Apresentação
Como parte das comemorações pelos seus 40 anos de resistência na defesa dos direitos das/os docentes de ensino superior, a atual direção da ADUA-SSind. decidiu criar uma revista dedicada à reflexão crítica sobre o nosso país, a nossa sociedade e a nossa Universidade, uma revista de estudos e debates sobre o nosso tempo e os temas que nos dizem respeito.
Nesse sentido, o nome da nossa revista não poderia ser outro: Resistências – Revista da ADUA, afirmando o papel do nosso sindicato e de cada um de nós como sujeitos políticos críticos no mundo e resistentes no tempo em que vivemos.
Para este primeiro número, o tema escolhido foi Ecos e permanência da Ditadura na Amazônia. Com esse tema, Resistências aprofunda o debate sobre o atual momento político que vive o Brasil, inegavelmente um momento delicado, marcado por permanente crise política que se arrasta já há vários anos, colocando em risco tanto as instituições nacionais como as próprias condições de vida em sociedade.
Evidentemente a escolha deste tema não foi gratuita. Inegavelmente podemos caracterizar o governo Bolsonaro e os interesses que se uniram para levá-lo ao poder como uma reedição da Ditadura de 1964-1985, uma Ditadura Reeditada, inquestionavelmente piorada, se é que pode alguma ditadura ser considerada como melhor que outra.
Vale a pena lembrar as palavras de Florestan Fernandes em seu artigo “O significado da ditadura militar”, publicado em 1997, ao analisar as alianças de interesses que levaram ao golpe de 1964, palavras premonitórias e incrivelmente oportunas para descrever os dias atuais em nosso país: “[...] Os fios da contrarrevolução chegam aos nossos dias e de uma perspectiva militar que empobrece e inquieta as próprias forças armadas. [...] A ditadura, como constelação social de um bloco histórico de estratos militares e civis, não se.[...] A hegemonia militar perde [perdeu] terreno. A posição estratégica das elites militares – antigas ou renovadas – adquire, todavia, perspectivas de duração e de influência ultracompensadoras. Aquelas elites fixam-se ainda mais como esteio da defesa da ordem. Em suma, elas desprenderam-se da batalha militar (que não ultrapassou a encenação e alguns combates singulares), mas ganharam a guerra política. [...]” (Fernandes, 1997, 147-148).
Se hoje podemos dizer que vivemos uma ditadura disfarçada, devemos reconhecer que essa é ainda pior, ainda mais “pobre” do que a de 1964, uma vez que a concepção de país e sociedade que têm os militares hoje no poder, e os civis que a eles se aliam, é ainda pior, ainda mais “pobre” do que a de 1964, que levou o país aos desastrosos 21 anos Regime Militar e Ditadura.

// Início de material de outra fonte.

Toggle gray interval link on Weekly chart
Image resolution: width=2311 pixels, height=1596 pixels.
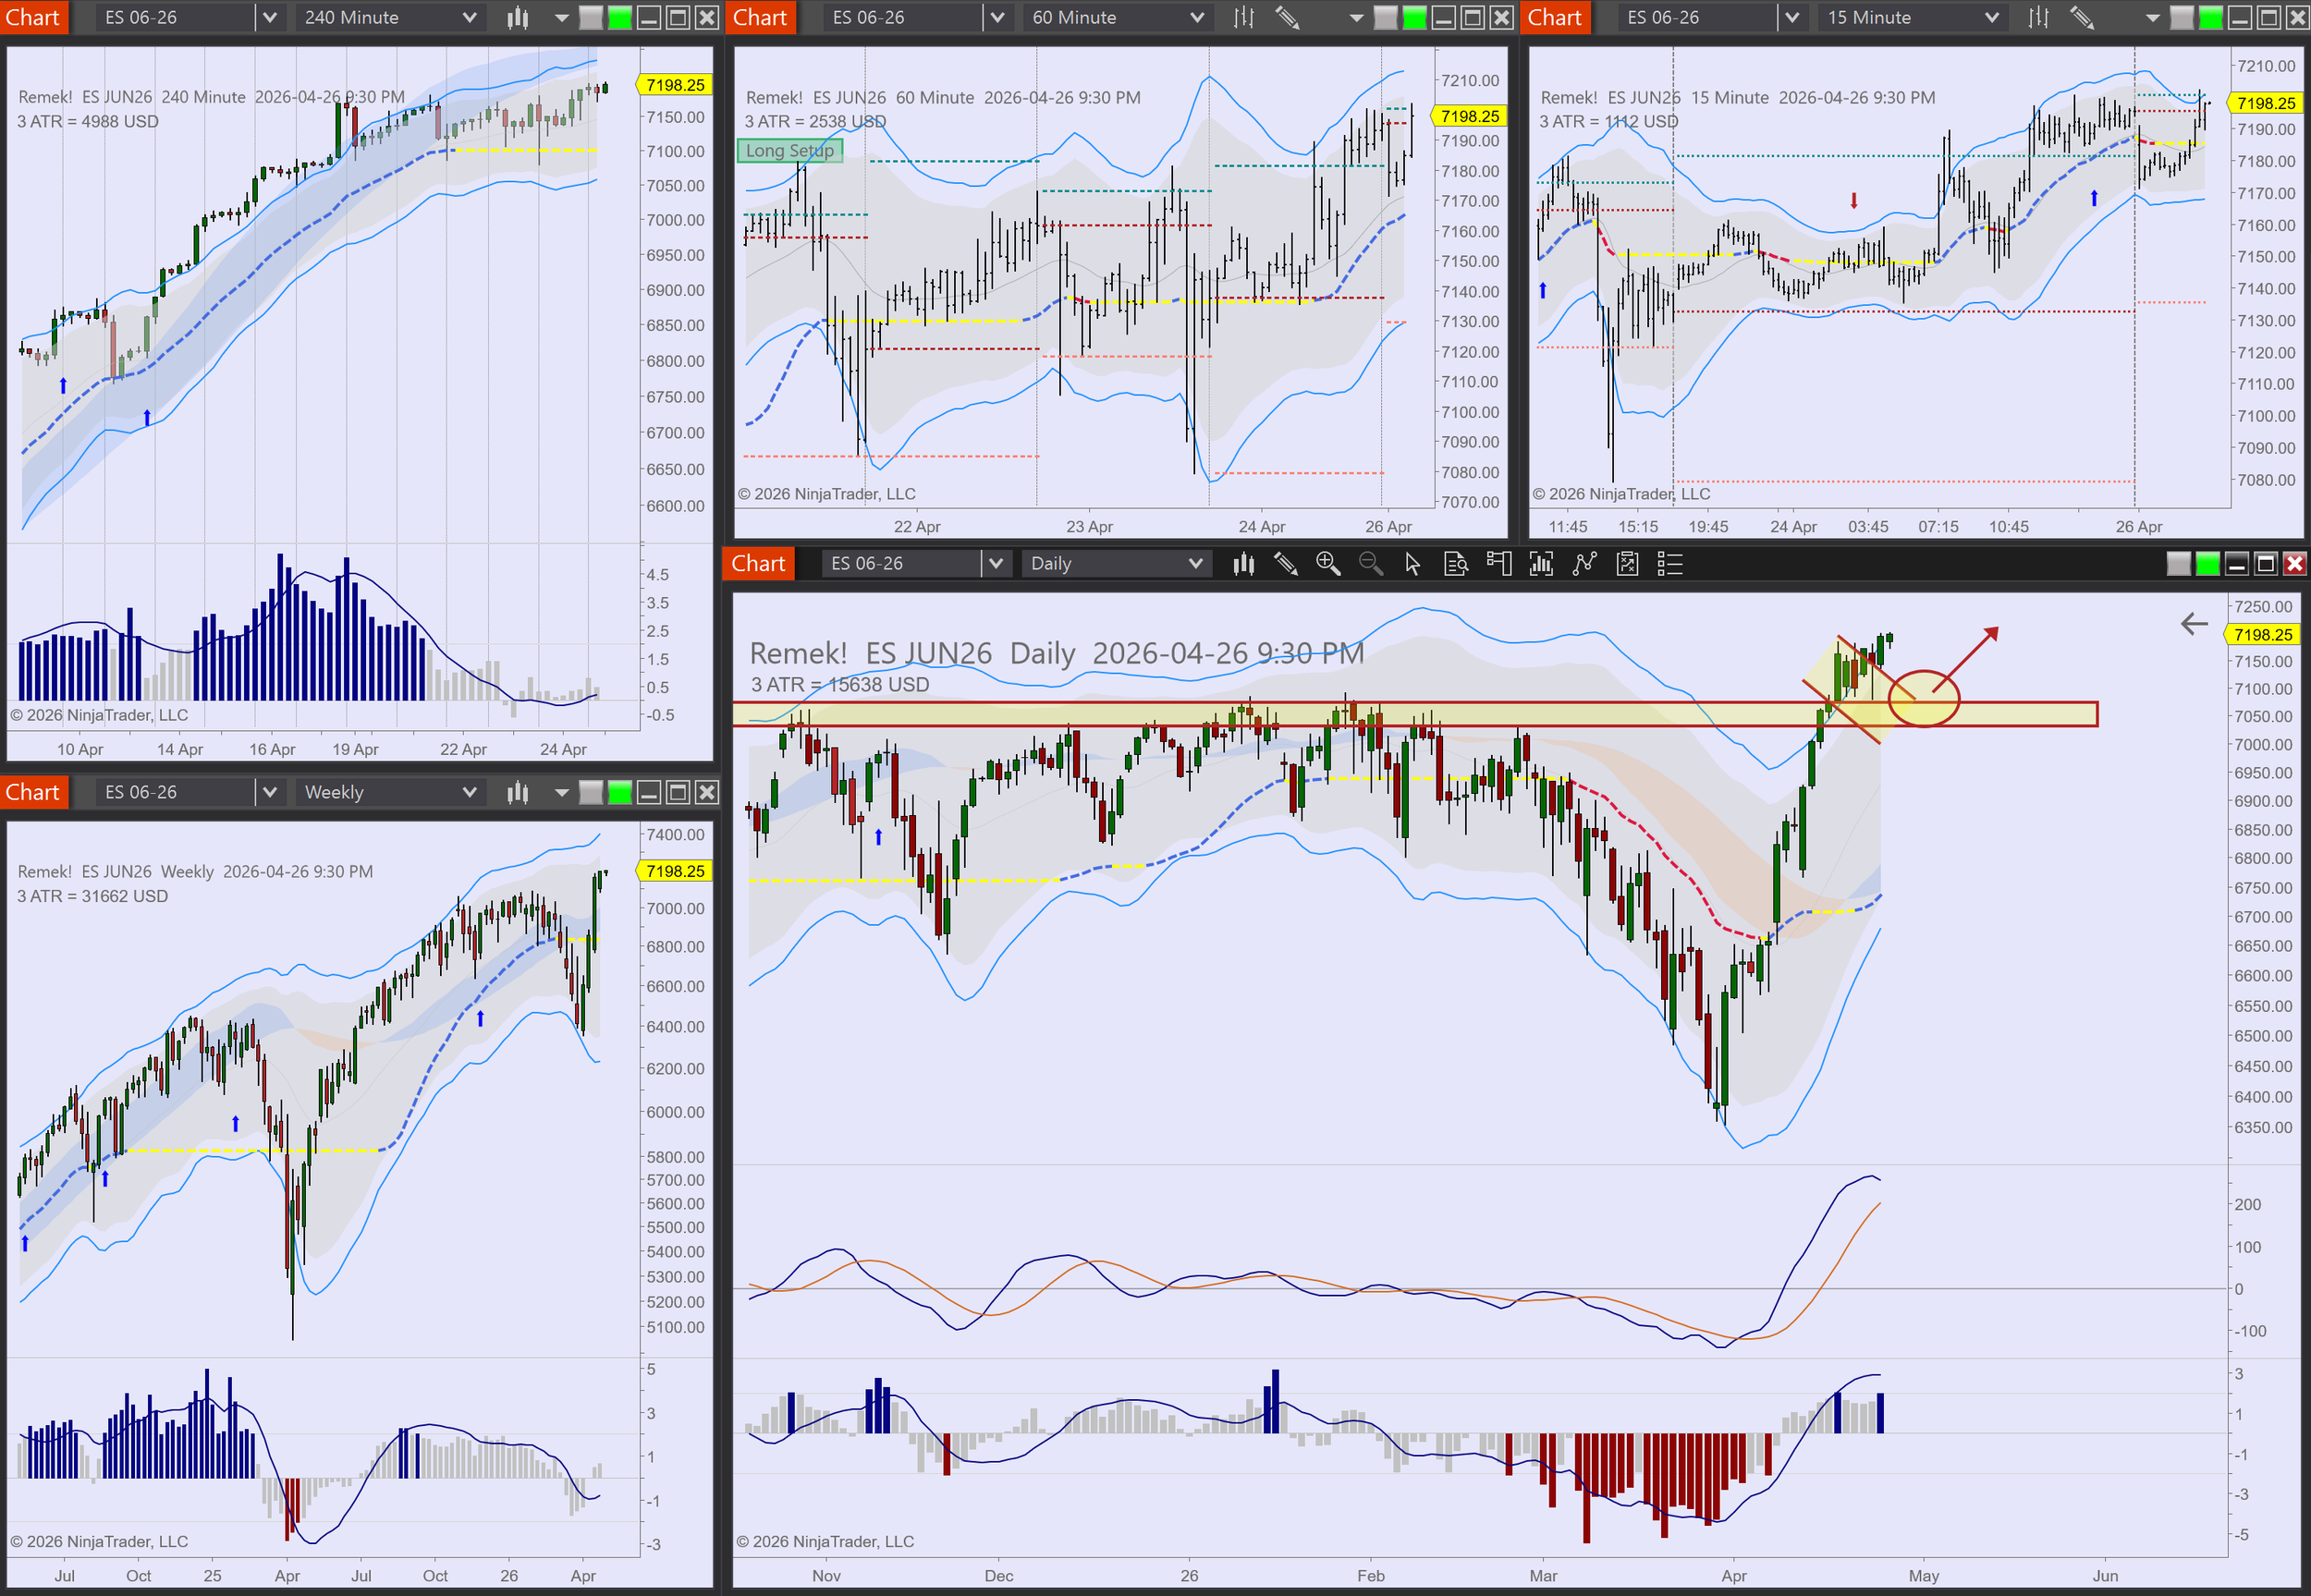click(x=591, y=792)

Em sua maioria, os artigos reunidos neste nº 1 de Resistências foram escritos por colegas docentes da Ufam e outras Universidades, que responderam à “chamada para artigo” de parte da ADUA. Os 28 artigos aqui reunidos apresentam formatos diversos – ensaios, testemunhos, artigos de opinião e artigos acadêmicos – conformando quatro seções:
- Abrindo o Debate, seção especial com o mencionado artigo de Florestan, que, atualíssimo, lança luzes sobre o atual contexto político brasileiro;
- Ecos da Ditadura na Amazônia, artigos que discutem o impacto e efeitos da Ditadura na formação pessoal e da sociedade local amazonense;
- Permanências da Ditadura, artigos que analisam a herança do Regime Militar e da Ditadura ainda hoje presentes na vida nacional.
- A Ditadura Reeditada, seção especial com o artigo “Conspiração e corrupção: uma hipótese muito provável”, de José Luís Fiori e William Nozaki, que explicita antigos interesses sempre renovados, que constrangem a política nacional à “conspiração” por regimes de exceção, que assinala estratégias, sempre renovadas, de perpetuação da subordinação nacional a interesses imperialistas.
Com Resistências, a Diretoria da ADUA convida à reflexão crítica sobre o tempo em que vivemos, condição indispensável para a construção de uma sociedade mais justa, que acreditamos seja o propósito de todos nós docentes, sindicalizados ou não.
Boa leitura a todas e a todos!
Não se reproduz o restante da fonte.